In the image to the right, which represents the original colors of the stone, Coyolxauhqui's yellow body lies before a red background. Bright blue colors her headdress and various details in the carving. White bones emerge from the scalloped dismembered body parts.

== Role in Sacrifice ==
The Coyolxauhqui stone would have served as a cautionary sign to the enemies of Tenochtitlan. According to Aztec history, female deities such as Coyolxauhqui were the first Aztec enemies to die in war. In this, Coyolxauhqui came to represent all conquered enemies. Her violent death was a warning for the fate of those who crossed the Mexica people. Richard Townsend notes that the disk represented the defeat of the Aztecs' enemies at large.

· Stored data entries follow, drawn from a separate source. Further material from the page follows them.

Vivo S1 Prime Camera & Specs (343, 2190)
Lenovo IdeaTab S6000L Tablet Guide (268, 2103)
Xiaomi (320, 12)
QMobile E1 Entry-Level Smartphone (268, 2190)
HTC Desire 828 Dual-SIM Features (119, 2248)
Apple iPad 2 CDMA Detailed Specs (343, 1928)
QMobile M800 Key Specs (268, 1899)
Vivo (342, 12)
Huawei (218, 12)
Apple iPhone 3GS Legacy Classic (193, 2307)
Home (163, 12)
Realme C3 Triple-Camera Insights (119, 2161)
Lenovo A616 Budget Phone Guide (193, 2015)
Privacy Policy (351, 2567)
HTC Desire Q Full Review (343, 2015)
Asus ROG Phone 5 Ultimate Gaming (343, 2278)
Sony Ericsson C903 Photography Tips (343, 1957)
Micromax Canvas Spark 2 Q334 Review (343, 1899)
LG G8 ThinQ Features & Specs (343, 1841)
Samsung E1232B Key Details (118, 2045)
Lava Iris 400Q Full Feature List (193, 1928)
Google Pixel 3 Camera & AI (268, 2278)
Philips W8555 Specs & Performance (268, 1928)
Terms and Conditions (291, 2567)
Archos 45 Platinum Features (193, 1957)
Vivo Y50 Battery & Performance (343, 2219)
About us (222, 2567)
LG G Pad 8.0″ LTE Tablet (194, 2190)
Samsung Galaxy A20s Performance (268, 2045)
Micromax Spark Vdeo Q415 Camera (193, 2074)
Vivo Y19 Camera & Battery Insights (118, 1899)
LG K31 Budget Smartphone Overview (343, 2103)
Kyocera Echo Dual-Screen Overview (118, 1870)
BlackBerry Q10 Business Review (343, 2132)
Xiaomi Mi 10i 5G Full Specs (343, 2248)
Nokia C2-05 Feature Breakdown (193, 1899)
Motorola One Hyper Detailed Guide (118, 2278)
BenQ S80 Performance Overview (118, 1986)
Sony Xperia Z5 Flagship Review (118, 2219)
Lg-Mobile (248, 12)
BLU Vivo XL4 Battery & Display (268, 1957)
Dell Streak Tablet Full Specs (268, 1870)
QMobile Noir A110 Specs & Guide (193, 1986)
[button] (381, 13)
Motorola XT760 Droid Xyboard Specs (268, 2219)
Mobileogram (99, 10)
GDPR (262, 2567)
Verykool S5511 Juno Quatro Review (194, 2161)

Sacrificial victims crossed this stone before walking up the stairs of the temple to the block in front of Huitzilopochtli's shrine.

Scholars also believe that the decapitation and destruction of Coyolxauhqui is reflected in the pattern of warrior ritual sacrifice, particularly during the feast of Panquetzaliztli (Banner Raising). The feast takes place in the 15th month of the Aztec calendar and is dedicated to Huitzilopochtli. During the ceremony, captives’ hearts were cut out and their bodies were thrown down the temple stairs to the Coyolxauhqui stone. There, they were decapitated and dismembered, just as Coyolxauhqui was by Huitzilopochtli on Coatepec.